Dans l’œuvre d’art, l’artiste ne fait que se procréer ; c’est précisément la ressemblance qui règne dans les œuvres d’un même artiste qui en fournit la preuve. Il y a identité entre le producteur et le produit, dans une bien plus large mesure qu’on ne le suppose.

Cette admirable harmonie dont le mécanisme de nos appareils sensitifs est animé nous reste forcément plus ou moins cachée, mais chaque progrès qui nous la rend plus perceptible nous rend aussi plus aptes à faire œuvre d’artiste. Nous ignorons l’art, parce que nous nous ignorons nous-mêmes.
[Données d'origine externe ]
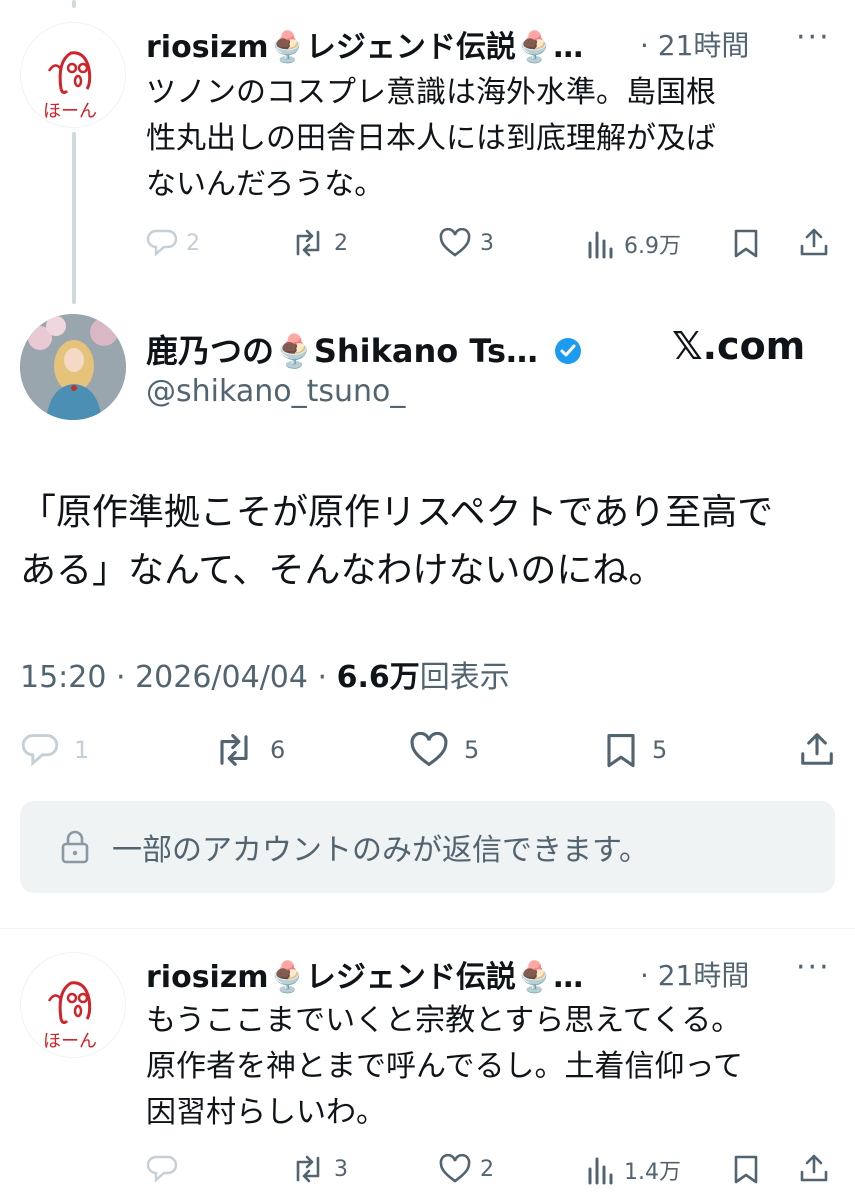 The width and height of the screenshot is (855, 1200). What do you see at coordinates (397, 512) in the screenshot?
I see `tweet-text-line: 「原作準拠こそが原作リスペクトであり至高で` at bounding box center [397, 512].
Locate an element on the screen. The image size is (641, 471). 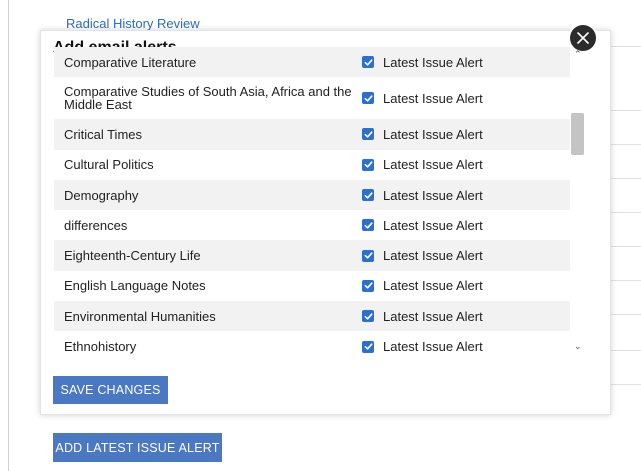
list-item: Ethnohistory Latest Issue Alert is located at coordinates (312, 343).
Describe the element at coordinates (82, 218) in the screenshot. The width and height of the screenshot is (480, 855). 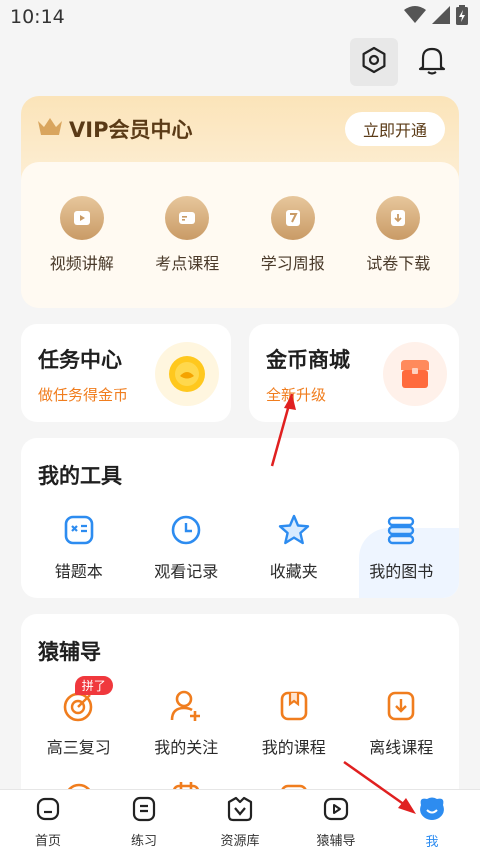
I see `video-icon` at that location.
Si, comme cela doit être, les variétés d’impulsions rythmiques transmises aux successions de notes par les pressions de ses doigts apparaissent au pianiste étroitement reliées à l’intensité de son activité cérébrale, il ne peut avoir un instant l’idée que ses doigts marchent automatiquement. Il sent sa pensée bien plus en marche que ses doigts.

Il sent en lui la force pondératrice sans laquelle aucune de ces impulsions rythmiques ne se transmettrait au clavier. Si cette activité pondératrice était suspendue, les rapports rythmiques des pressions ne pourraient subsister. Le mécanisme uniforme, le mécanisme sans pensée se substituerait à ces processus complexes par lesquels ses sensations alimentent sa pensée. Dans ce mécanisme il n’y aurait plus que la mesure, la mesure avec le mouvement toujours égal à lui-même.